IMF backs subsidy plan for FY2026-27 while mandating tariff adjustments amid rising global energy pressures.
The International Monetary Fund has approved Pakistan’s plan to allocate Rs 830 billion in electricity subsidies for the fiscal year 2026-27, offering temporary relief to consumers while setting the stage for higher tariffs in early 2027.
Officials said nearly Rs 300 billion of the subsidy will offset losses from electricity theft and poor bill recovery, long-standing issues in Pakistan’s power sector. The remaining funds will cover tariff differentials, agricultural tube well support, legacy dues from former FATA regions, and partial repayment of circular debt.
However, the IMF has made it clear that electricity prices must be adjusted in January 2027 under the annual tariff review mechanism. The adjustment will reflect global energy trends, including volatility in Middle Eastern markets.
Pakistan assured the IMF that future pricing reforms will ensure cost recovery while distributing the burden across consumer categories.

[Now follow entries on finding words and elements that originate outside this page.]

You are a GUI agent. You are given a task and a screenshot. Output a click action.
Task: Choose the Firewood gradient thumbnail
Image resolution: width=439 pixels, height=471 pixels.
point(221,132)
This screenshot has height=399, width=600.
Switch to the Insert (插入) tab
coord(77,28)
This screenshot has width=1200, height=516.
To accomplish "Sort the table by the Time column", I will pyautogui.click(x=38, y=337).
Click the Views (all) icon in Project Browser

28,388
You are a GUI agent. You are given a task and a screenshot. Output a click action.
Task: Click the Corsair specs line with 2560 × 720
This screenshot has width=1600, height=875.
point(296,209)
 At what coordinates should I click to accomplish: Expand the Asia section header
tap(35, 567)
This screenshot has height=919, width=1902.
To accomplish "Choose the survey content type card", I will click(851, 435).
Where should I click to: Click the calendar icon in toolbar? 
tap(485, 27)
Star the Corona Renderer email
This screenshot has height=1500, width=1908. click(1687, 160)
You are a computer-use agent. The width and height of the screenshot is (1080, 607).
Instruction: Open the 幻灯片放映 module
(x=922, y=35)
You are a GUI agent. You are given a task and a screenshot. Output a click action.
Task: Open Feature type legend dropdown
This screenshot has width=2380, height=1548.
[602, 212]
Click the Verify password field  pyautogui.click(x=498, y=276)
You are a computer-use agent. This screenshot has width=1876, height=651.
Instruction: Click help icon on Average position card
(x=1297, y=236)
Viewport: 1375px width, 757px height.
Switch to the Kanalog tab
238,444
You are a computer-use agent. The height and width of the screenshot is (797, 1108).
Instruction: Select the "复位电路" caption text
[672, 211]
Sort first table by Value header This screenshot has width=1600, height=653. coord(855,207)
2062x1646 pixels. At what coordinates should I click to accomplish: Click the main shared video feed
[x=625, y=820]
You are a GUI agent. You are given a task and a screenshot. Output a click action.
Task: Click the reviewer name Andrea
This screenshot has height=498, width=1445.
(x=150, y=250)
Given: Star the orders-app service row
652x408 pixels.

Still, the approved subsidy is about 16 percent lower than Islamabad’s initial request, indicating tighter fiscal space.
Despite repeated tariff hikes in recent years, experts warn that circular debt remains a persistent challenge, raising doubts about whether the new measures will deliver lasting financial stability.
In a notable contrast, the IMF has refused to allow subsidies on petrol and diesel, even as international fuel prices rise, a move analysts say could increase inflationary pressure.
The government has also pledged to clear outstanding payments to independent power producers by June 2026 and resolve its dispute with K-Electric by December 2026.